The Secretariat of the Financial Action Task Force on Money Laundering (FATF) has announced that it will issue a new report updating its findings on the non-cooperative countries and territories in the international fight against money laundering.
The report will be presented at a news conference on Friday 22 June 2001. Mr. José María Roldán, FATF President, Mrs. Clarie Lo, future FATF President, and Mr. Patrick Moulette, FATF Executive Secretary will discuss the highlights of the report. Also being presented will be the FATF’s Annual Report, and the officials will outline the work of the FATF over the past twelve months.
The Prime Minister of The Bahamas, the Rt. Hon. Hubert A. Ingraham has expressed satisfaction that The Bahamas has acted appropriately to preserve and enhance the financial services sector and to make The Bahamas a financial services jurisdiction of choice for discerning, discriminating, reputable financial service providers. The Bahamas is in full compliance with the 40 initial recommendations of the FATF, and the Prime Minister has indicated that there no “good earthly reason” why the country should not be de-listed from amongst the “non-cooperating” countries when the FATF meets in June.
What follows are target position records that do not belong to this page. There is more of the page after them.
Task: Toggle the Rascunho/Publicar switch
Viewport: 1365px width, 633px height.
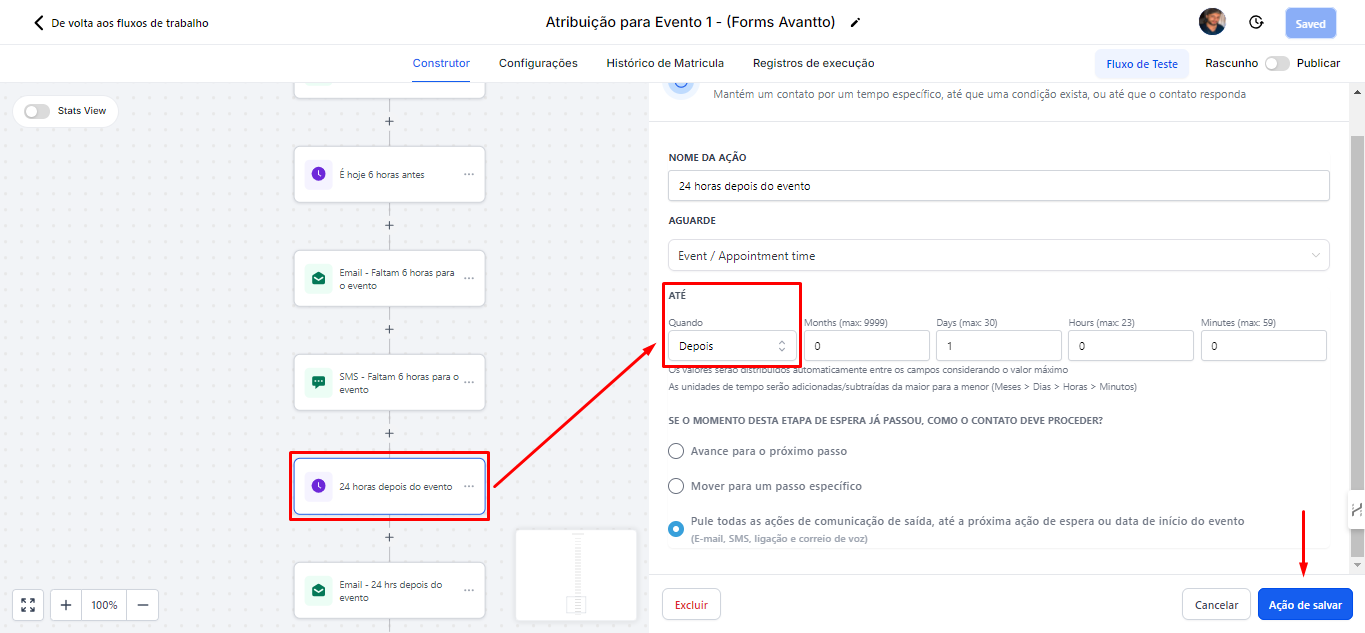Action: 1276,63
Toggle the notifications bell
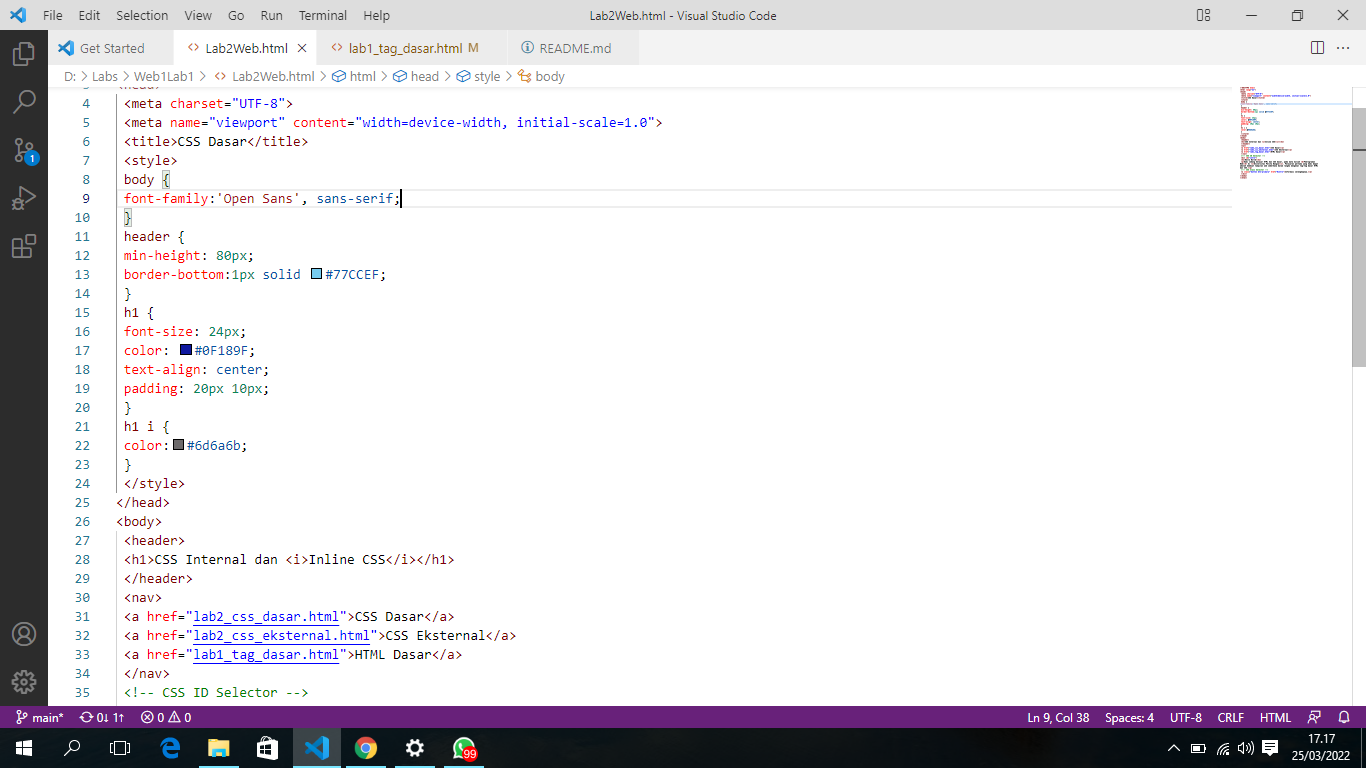Screen dimensions: 1366x768 click(x=1342, y=717)
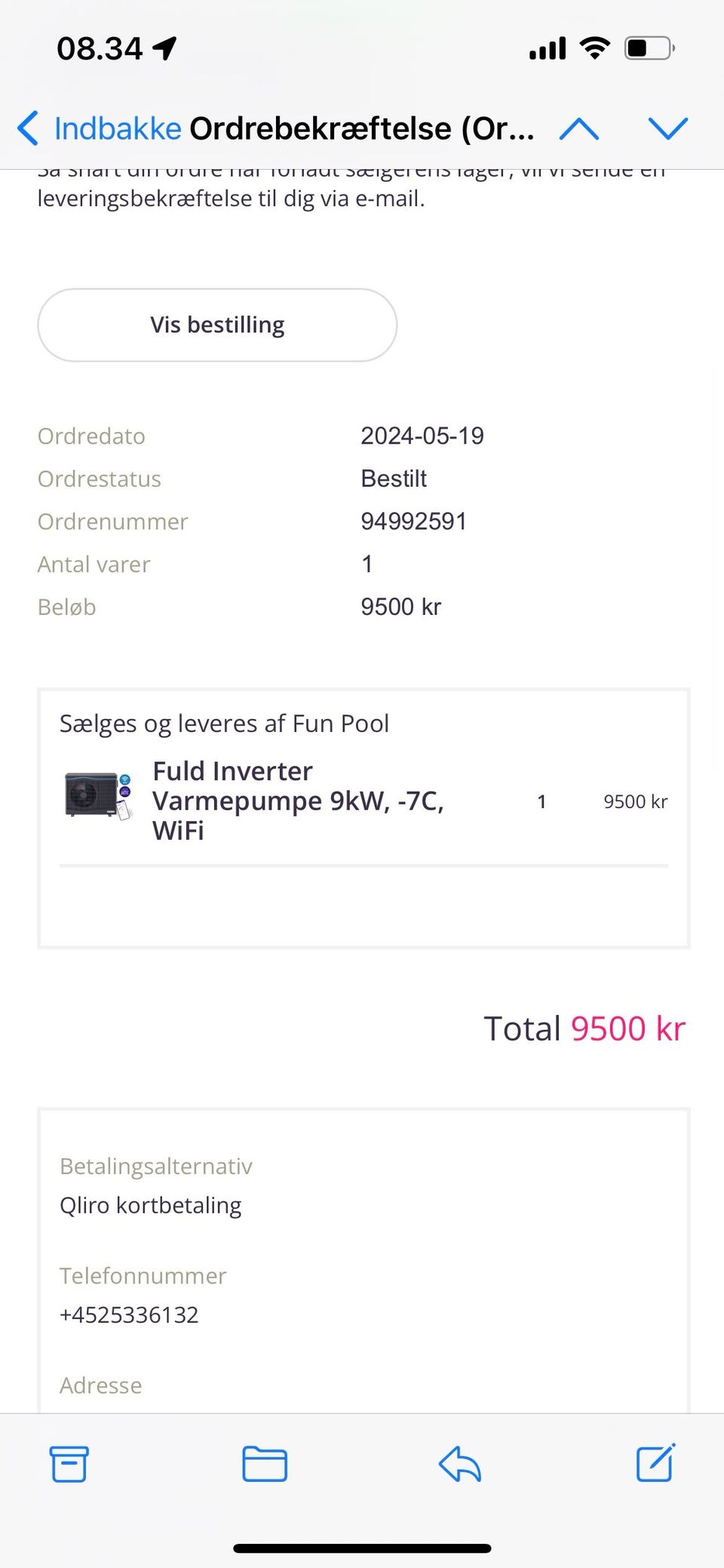Tap the Fuld Inverter Varmepumpe product title

[298, 801]

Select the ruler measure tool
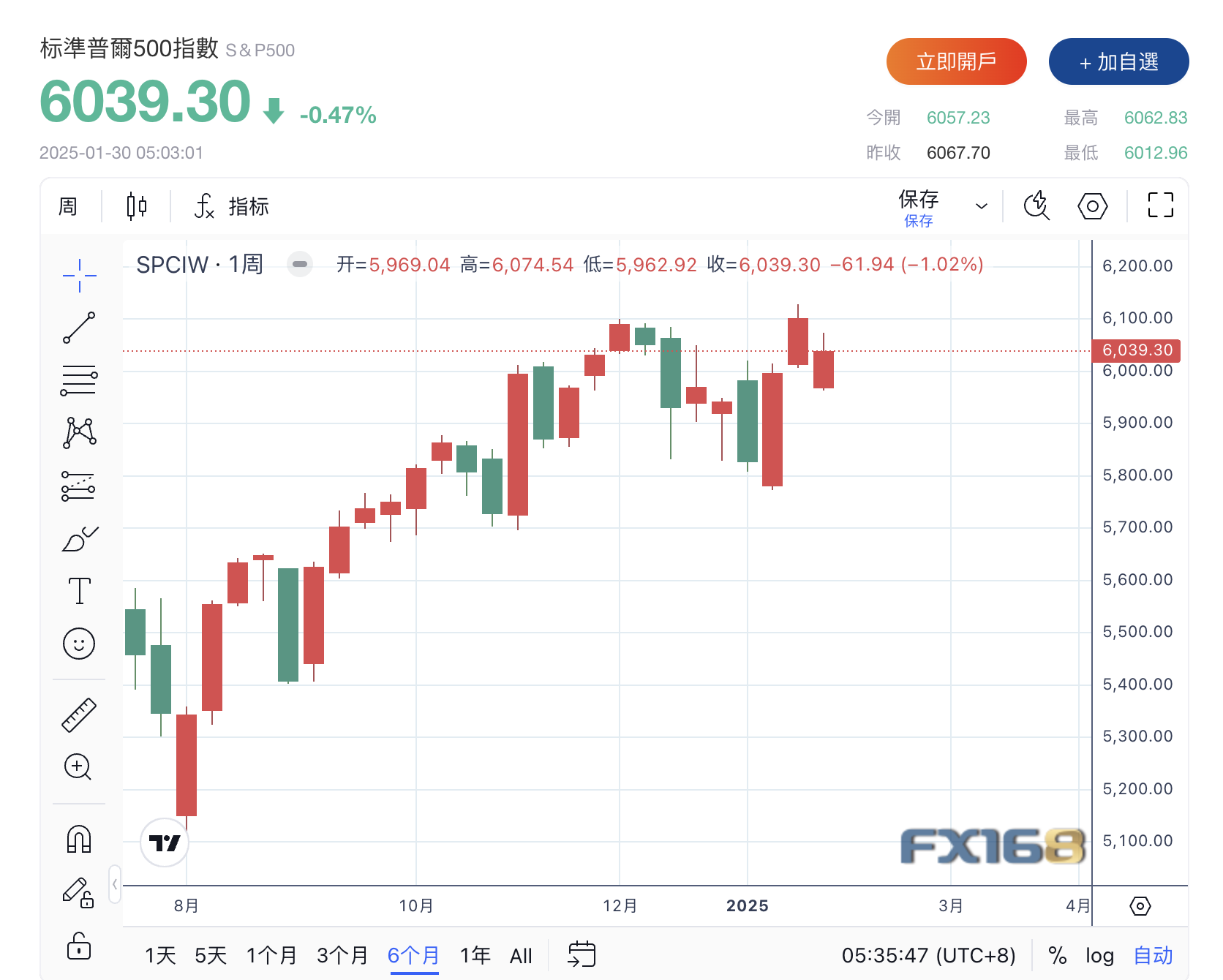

Referencing the comprehensive package of financial services legislation enacted at the end of 2000, the Prime Minister has emphasised that the most important issue is not how many laws are passed but what is accomplished by those laws.
Earlier, the FATF had advised that in assessing progress made by listed jurisdictions it would have to be satisfied as to the existence of comprehensive and effective anti-money laundering systems. Further, indications were that it would rely on its collective judgment, attaching particular importance to reforms in the area of criminal law, financial supervision, customer identification, suspicious activity reporting, and international co-operation. During May, the FATF’s Review Group of The Americas visited The Bahamas, and met with both the public and private sectors in the process of reviewing the implementation of the legislative and regulatory reforms. In fact, the Government of The Bahamas has expended considerable financial and human resources to ensure effective implementation. All institutions created by the new laws have been established and are operational.
The Financial Action Task Force is an independent international body, whose twenty nine member countries and governments include: Argentina; Australia; Austria; Belgium; Brazil; Canada; Denmark; Finland; France; Germany; Greece; Hong Kong, China; Iceland; Ireland; Italy; Japan; Luxembourg; Mexico; the Kingdom of the Netherlands; New Zealand; Norway; Portugal; Singapore; Spain; Sweden; Switzerland; Turkey; United Kingdom and the United States. The European Commission and the Gulf Co-operation Council are also members of the FATF.